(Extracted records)
──────

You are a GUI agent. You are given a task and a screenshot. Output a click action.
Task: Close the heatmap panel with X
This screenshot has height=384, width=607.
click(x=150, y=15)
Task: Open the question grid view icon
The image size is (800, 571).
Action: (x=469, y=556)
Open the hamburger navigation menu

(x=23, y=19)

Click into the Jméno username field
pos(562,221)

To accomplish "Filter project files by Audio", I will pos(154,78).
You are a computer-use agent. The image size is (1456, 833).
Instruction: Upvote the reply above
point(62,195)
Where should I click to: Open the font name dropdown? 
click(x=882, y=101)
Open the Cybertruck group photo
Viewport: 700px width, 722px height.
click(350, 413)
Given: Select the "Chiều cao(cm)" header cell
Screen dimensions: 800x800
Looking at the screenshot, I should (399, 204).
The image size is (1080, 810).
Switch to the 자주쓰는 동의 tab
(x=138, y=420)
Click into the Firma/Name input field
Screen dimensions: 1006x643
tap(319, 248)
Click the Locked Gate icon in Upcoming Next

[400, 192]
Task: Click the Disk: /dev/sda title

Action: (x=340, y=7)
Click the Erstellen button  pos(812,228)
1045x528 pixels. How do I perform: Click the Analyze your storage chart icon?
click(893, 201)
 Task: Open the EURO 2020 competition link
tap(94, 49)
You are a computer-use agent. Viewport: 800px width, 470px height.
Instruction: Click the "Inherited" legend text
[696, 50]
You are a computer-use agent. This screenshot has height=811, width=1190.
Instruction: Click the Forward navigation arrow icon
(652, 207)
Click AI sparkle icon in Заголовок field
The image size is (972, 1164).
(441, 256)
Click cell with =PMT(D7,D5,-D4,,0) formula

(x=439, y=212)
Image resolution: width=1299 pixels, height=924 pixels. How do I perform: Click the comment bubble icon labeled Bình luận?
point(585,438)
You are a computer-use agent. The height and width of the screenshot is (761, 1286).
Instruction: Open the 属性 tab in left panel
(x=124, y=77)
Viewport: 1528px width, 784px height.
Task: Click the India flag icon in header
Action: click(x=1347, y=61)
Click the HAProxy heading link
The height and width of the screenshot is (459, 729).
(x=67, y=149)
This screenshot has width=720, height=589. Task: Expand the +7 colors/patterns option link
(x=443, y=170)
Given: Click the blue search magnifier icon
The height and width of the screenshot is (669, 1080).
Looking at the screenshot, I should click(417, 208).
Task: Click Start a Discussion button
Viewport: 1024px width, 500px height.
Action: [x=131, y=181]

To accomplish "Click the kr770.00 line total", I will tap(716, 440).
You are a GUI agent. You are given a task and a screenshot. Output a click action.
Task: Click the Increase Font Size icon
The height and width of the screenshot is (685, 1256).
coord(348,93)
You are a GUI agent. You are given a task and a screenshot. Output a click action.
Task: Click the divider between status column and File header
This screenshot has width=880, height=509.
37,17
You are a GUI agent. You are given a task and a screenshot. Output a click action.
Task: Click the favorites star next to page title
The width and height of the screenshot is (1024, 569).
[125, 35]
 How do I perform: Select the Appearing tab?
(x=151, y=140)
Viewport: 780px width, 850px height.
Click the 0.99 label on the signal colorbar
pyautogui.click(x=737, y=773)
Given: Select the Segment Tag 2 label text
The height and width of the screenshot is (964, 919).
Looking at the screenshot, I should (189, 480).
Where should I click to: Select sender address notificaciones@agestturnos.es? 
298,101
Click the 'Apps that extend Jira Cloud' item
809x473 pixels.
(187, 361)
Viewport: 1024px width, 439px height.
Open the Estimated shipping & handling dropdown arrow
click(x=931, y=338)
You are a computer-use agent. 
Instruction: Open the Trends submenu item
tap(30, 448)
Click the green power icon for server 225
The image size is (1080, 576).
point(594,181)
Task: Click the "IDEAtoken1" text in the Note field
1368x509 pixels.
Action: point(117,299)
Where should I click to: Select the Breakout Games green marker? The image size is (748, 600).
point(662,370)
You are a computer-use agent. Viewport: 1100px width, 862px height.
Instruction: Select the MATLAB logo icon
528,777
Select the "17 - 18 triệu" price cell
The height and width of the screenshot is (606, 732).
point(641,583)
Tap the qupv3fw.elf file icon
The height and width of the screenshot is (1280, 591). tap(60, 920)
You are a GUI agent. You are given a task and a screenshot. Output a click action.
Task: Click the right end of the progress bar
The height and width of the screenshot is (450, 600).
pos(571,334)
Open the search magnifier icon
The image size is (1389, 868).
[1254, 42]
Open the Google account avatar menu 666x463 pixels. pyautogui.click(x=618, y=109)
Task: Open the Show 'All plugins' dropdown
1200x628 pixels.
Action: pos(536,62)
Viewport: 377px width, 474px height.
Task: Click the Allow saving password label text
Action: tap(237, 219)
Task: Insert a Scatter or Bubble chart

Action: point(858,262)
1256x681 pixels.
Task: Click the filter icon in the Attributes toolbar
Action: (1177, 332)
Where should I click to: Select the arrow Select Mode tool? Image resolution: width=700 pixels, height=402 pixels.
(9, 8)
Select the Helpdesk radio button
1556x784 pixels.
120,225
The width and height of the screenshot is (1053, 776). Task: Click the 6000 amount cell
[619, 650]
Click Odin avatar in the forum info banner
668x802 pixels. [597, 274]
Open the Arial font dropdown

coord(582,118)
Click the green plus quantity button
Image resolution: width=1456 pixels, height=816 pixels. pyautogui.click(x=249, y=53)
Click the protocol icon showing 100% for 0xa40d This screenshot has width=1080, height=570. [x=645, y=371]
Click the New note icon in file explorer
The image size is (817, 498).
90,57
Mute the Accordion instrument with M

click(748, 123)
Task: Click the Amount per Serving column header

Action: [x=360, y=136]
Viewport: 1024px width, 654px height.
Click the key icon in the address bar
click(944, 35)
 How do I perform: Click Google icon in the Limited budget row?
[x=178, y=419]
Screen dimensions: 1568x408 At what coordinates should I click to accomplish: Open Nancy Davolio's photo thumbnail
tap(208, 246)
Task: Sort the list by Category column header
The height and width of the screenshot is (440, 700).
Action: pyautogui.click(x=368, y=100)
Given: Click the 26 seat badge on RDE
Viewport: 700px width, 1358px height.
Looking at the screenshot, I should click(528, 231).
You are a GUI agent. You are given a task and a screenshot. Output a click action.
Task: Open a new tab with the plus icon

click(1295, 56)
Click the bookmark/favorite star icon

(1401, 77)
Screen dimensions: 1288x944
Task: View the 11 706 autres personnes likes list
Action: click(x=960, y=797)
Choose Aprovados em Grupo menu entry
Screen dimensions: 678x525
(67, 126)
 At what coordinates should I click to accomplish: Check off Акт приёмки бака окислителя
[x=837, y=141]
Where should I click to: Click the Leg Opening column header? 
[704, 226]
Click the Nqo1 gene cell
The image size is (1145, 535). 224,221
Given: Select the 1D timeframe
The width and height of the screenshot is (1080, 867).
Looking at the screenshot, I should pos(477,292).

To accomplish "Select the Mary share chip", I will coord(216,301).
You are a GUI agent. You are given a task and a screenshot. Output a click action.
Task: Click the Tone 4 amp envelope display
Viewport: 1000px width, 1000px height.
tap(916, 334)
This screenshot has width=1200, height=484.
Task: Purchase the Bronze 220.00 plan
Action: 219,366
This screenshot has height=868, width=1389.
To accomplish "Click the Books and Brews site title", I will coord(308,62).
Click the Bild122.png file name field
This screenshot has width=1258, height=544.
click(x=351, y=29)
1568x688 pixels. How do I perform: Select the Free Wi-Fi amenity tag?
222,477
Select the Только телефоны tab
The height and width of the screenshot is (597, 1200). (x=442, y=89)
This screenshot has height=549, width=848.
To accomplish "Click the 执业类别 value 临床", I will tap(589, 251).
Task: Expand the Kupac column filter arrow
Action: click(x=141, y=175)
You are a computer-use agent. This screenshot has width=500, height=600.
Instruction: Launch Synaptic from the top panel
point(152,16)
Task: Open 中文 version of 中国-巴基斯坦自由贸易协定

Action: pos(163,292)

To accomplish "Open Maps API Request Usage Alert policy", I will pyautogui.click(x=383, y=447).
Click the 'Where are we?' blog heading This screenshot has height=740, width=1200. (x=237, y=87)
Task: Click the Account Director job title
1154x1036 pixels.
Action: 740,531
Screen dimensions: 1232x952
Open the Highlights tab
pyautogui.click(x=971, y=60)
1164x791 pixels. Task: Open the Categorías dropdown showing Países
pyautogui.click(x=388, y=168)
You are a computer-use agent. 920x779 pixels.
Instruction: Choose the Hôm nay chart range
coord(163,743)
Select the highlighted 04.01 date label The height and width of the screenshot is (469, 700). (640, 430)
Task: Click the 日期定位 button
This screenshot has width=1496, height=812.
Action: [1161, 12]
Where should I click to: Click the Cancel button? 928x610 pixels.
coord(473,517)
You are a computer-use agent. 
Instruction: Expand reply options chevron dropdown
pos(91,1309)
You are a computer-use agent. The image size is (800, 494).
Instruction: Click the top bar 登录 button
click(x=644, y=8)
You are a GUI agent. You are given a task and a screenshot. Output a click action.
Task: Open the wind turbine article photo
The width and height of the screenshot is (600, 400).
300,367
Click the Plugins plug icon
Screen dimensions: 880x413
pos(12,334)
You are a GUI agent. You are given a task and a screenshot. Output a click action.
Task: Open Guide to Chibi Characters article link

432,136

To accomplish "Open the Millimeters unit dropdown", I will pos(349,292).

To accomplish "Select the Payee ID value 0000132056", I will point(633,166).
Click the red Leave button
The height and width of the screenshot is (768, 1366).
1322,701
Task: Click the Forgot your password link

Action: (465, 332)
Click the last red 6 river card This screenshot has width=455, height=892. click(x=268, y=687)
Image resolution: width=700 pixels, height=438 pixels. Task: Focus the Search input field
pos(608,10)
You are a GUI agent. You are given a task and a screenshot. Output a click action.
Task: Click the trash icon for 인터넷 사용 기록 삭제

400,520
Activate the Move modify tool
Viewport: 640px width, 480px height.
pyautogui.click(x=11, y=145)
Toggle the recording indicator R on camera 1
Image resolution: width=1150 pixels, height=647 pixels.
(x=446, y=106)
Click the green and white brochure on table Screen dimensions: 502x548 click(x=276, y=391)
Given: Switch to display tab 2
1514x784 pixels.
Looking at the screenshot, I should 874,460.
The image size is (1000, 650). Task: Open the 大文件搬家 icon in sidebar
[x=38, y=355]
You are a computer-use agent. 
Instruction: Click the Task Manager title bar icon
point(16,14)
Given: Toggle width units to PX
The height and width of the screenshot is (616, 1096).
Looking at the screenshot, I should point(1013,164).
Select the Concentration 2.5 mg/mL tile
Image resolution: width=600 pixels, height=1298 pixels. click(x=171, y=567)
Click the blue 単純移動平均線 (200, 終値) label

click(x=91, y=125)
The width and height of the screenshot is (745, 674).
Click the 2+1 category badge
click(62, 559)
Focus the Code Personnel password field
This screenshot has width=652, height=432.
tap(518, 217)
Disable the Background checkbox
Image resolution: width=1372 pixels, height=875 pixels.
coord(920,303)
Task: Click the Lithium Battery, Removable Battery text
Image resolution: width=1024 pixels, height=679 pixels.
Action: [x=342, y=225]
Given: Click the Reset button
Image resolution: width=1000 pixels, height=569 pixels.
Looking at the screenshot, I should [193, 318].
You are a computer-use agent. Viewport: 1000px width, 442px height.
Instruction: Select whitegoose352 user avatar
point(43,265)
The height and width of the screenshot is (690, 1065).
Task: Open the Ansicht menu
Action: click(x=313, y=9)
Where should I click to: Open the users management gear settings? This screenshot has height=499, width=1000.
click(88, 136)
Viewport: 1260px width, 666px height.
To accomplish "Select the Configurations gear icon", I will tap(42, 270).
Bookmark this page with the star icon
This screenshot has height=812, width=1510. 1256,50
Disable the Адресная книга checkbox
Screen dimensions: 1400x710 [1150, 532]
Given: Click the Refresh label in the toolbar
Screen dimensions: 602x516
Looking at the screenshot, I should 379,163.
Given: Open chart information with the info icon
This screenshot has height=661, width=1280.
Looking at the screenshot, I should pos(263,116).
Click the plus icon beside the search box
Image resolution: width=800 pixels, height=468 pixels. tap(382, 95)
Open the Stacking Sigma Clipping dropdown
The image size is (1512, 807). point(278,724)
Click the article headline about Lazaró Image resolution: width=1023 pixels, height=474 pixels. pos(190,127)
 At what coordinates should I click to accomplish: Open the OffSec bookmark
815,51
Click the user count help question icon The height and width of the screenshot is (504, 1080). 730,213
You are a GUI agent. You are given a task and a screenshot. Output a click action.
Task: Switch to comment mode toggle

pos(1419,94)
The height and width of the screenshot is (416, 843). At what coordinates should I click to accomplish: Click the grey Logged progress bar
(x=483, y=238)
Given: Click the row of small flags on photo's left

──────

Exercise instructions. Write out exactly the lines above from the line with "Click the last" through the line with "Toggle the recording indicator R on camera 1", both of them included, and leave out all other lines.

Solution to this task.
Click the last red 6 river card This screenshot has width=455, height=892. click(x=268, y=687)
Image resolution: width=700 pixels, height=438 pixels. Task: Focus the Search input field
pos(608,10)
You are a GUI agent. You are given a task and a screenshot. Output a click action.
Task: Click the trash icon for 인터넷 사용 기록 삭제

400,520
Activate the Move modify tool
Viewport: 640px width, 480px height.
pyautogui.click(x=11, y=145)
Toggle the recording indicator R on camera 1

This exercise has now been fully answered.